Das Englisch ist tadellos, Ähnlichkeiten mit dem Vater sind erkennbar. Der wird im Westen als Schlächter und Diktator geächtet. Statt in Damaskus ist Hafez al-Assad ein paar Tage in Rio de Janeiro, ihm ist der Trubel fast peinlich. Er will nicht das Team überstrahlen, zumal er am schlechtesten gerechnet und Syrien dadurch in der Gesamtwertung nach unten, auf Platz 56, gezogen hat.

Schon am Eingang werden ihm Aufpasser zur Seite gestellt, Aufzüge dürfen nur von den 615 Teilnehmern der Mathematik-Olympiade benutzt werden. Kontrollen mit Scannern, auch Polizisten in Zivil sollen im Hotel Windsor Oceanico am Strand des Vororts Barra da Tijuca unterwegs sein. Nicht auszudenken, wenn bei der Mathe-Olympiade der Sohn von Syriens Präsident Baschar al-Assad angegriffen oder entführt würde.

Ein Sprecher sagt, der 15-jährige Hafez habe auch einen Bodyguard hier. "Der hat einen Schnauzer, der fällt gleich auf, er sieht nicht wie ein Mathematiker aus." Und tatsächlich, immer wieder huscht der Mann im Hotel herum. Ein paar Kilometer entfernt ist der Olympiapark.

Dort kämpfte vor fast einem Jahr, bei den Olympischen Spielen von Rio 2016, erstmals auch ein Flüchtlingsteam um olympische Ehren, es war wegen der Massenflucht durch den Krieg in Syrien ins Leben gerufen worden. Auch Brasilien wurde dank tausender Sondervisa der Regierung zum Zufluchtsland, auch wenn Samba und Caipirinha für Muslime eine ziemlich fremde Welt sind. Aber es war immer noch die bessere Alternative, als mit einem kleinen Boot im Mittelmeer unterzugehen. Diese Welt der Bomben, der Opfer, der auseinandergerissenen Familien ist hier im Strandhotel weit weg.

------------------------------------------------------------

KURZE ÜBUNG: Auf welchem Platz stand Syrien laut dem Textabschnitt in der Gesamtwertung der Mathematik-Olympiade?

BEREITGESTELLTE ANGABEN:
------------------------------------------------------------

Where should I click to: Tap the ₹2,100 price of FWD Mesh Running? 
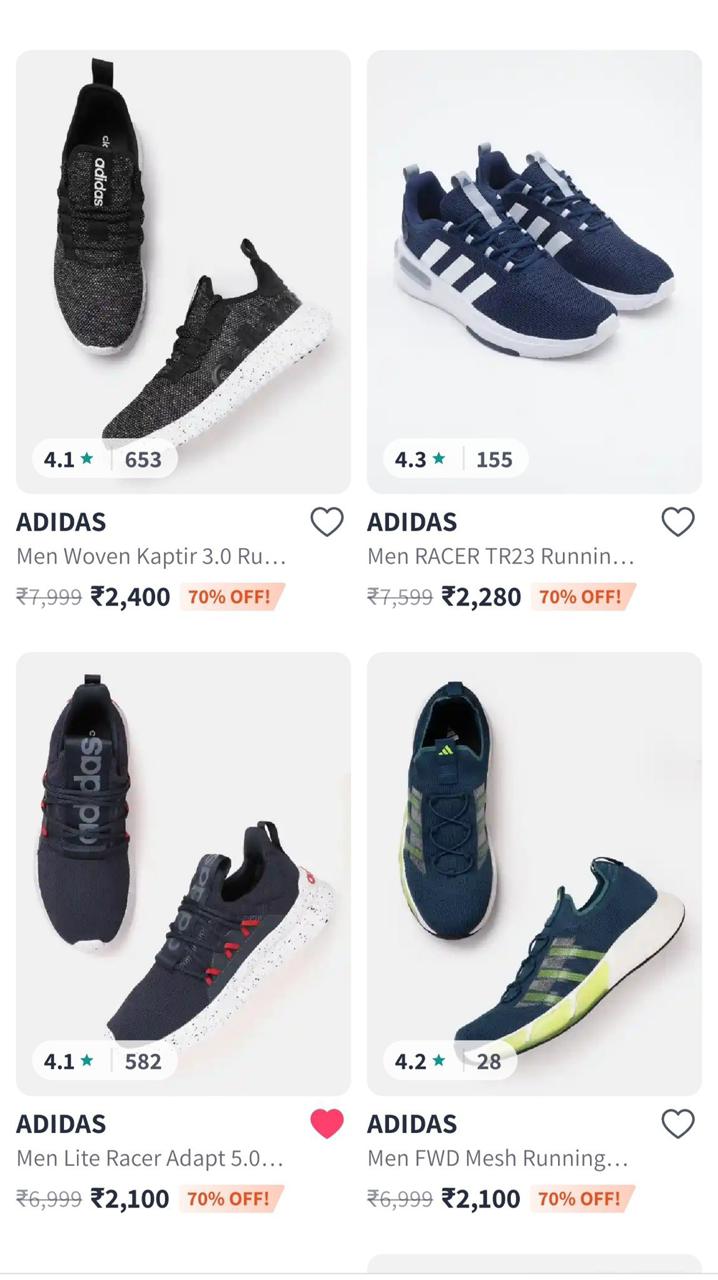tap(481, 1199)
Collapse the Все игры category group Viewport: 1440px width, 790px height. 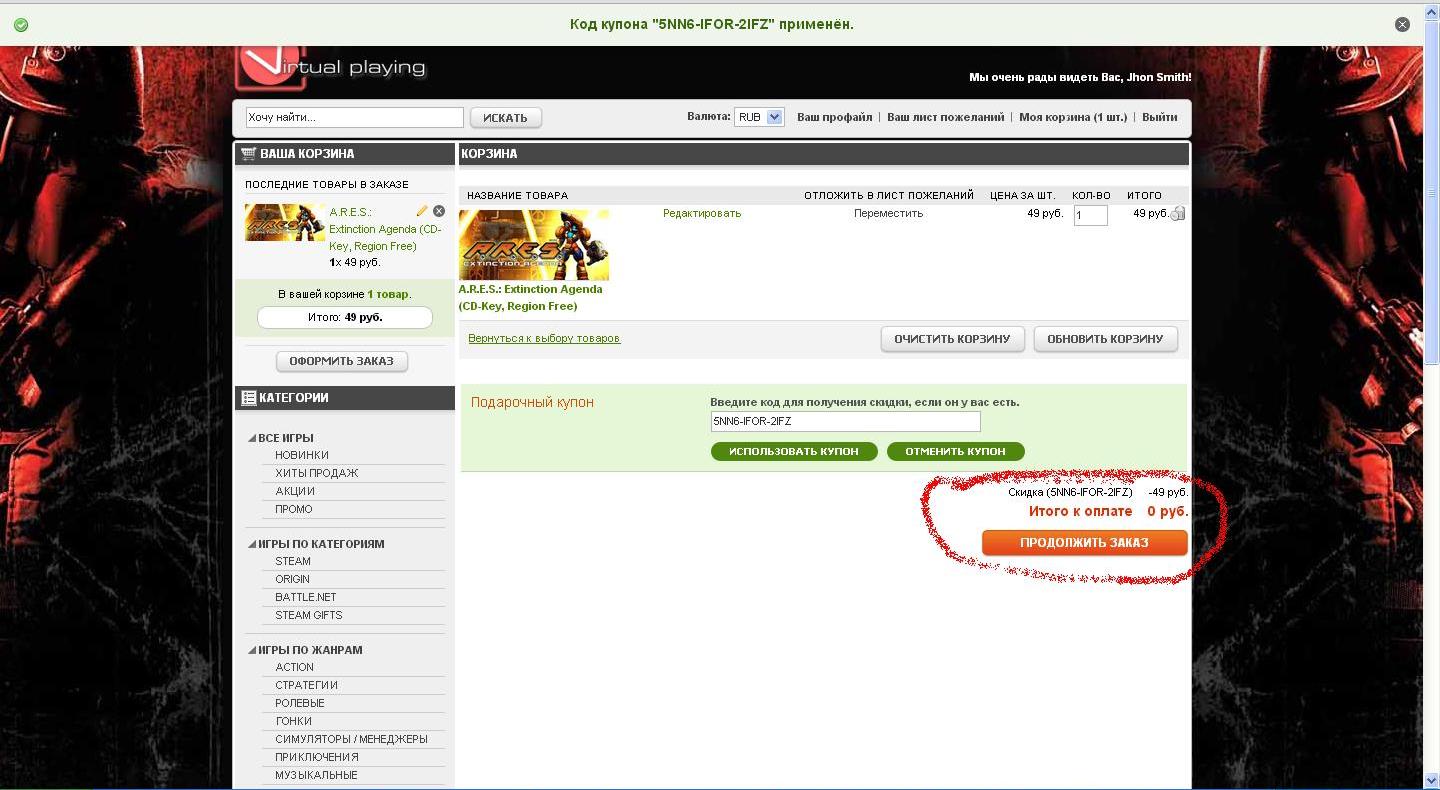252,438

------------------------------------------------------------

RICHTIGE ANTWORT: Auf Platz 56.